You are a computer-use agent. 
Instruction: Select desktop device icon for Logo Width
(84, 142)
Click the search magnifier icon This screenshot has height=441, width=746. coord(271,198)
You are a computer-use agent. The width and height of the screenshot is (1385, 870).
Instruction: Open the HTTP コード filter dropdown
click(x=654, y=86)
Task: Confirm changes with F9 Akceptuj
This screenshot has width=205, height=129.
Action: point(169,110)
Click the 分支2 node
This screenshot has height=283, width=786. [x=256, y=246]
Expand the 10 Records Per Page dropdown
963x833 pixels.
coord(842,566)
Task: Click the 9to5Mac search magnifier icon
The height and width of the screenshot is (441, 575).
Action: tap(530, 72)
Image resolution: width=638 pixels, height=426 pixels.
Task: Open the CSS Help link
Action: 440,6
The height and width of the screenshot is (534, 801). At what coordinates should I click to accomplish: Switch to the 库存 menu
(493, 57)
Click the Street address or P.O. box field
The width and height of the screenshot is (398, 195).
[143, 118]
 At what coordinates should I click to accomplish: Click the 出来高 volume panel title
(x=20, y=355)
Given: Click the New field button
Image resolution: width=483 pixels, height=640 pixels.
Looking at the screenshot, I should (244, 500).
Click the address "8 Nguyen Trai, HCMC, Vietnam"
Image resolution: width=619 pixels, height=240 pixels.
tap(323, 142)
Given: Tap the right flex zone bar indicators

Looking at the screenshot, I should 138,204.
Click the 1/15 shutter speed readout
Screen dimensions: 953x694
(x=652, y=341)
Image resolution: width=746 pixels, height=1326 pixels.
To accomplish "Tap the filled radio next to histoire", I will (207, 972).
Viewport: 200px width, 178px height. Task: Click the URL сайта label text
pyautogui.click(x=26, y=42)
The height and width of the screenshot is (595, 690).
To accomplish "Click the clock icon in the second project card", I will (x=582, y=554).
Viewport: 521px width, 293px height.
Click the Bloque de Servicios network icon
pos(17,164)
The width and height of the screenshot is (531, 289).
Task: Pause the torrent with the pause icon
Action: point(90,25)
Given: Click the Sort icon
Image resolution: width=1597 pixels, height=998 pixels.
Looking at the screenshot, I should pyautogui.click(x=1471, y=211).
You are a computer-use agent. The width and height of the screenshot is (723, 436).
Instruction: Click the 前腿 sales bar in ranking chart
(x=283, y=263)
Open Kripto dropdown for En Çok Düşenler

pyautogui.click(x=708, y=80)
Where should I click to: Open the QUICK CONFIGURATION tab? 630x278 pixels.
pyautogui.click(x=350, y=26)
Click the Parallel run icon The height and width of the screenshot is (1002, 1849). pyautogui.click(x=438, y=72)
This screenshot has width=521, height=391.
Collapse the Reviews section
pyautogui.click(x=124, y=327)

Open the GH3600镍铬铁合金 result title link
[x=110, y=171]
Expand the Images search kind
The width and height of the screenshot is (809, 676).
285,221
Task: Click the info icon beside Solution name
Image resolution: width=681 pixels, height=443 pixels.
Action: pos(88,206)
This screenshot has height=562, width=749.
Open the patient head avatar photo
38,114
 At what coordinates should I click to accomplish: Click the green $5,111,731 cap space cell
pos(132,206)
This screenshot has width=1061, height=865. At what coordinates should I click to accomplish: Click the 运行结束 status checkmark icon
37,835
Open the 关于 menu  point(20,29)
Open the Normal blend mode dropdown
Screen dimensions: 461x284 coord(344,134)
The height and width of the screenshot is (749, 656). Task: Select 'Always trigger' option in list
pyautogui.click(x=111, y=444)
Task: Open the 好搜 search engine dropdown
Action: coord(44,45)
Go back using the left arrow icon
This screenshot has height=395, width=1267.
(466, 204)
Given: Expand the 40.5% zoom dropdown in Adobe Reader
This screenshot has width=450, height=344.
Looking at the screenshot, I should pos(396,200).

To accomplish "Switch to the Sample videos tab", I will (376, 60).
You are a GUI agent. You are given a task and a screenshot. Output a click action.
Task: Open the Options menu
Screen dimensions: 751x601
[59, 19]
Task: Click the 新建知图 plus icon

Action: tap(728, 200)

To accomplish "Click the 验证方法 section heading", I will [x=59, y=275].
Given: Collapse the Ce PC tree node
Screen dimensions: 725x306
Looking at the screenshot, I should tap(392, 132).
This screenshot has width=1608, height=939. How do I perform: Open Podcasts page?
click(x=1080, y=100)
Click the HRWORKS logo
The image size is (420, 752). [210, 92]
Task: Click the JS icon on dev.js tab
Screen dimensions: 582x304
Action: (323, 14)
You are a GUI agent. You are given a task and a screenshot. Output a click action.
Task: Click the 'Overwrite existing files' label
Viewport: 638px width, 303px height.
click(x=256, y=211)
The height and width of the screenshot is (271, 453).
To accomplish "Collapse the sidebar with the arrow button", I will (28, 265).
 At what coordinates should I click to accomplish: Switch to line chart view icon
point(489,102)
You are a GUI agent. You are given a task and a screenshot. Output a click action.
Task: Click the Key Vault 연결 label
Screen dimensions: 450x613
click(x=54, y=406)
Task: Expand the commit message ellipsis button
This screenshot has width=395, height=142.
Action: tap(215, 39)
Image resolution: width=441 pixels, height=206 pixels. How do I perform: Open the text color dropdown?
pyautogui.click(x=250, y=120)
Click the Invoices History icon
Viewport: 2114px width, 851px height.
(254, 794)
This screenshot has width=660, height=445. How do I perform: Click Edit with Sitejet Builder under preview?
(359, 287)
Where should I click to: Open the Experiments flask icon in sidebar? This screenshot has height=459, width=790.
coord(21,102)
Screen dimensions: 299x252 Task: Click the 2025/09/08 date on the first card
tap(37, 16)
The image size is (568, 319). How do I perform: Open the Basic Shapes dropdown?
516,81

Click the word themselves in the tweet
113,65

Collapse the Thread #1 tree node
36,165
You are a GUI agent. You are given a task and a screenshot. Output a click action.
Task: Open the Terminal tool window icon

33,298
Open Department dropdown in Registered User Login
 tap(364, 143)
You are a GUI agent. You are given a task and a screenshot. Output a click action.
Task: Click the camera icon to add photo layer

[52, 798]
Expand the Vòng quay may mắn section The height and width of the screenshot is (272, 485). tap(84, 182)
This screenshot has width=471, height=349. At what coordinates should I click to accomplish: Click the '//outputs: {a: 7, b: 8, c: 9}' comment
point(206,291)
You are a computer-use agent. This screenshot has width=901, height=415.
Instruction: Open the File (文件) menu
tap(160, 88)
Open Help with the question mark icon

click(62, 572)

**BRIEF**.
Would you copy each line of the records that contains "address"?

**RESULT OF THIS EXERCISE**.
Click the Street address or P.O. box field
Click the address "8 Nguyen Trai, HCMC, Vietnam"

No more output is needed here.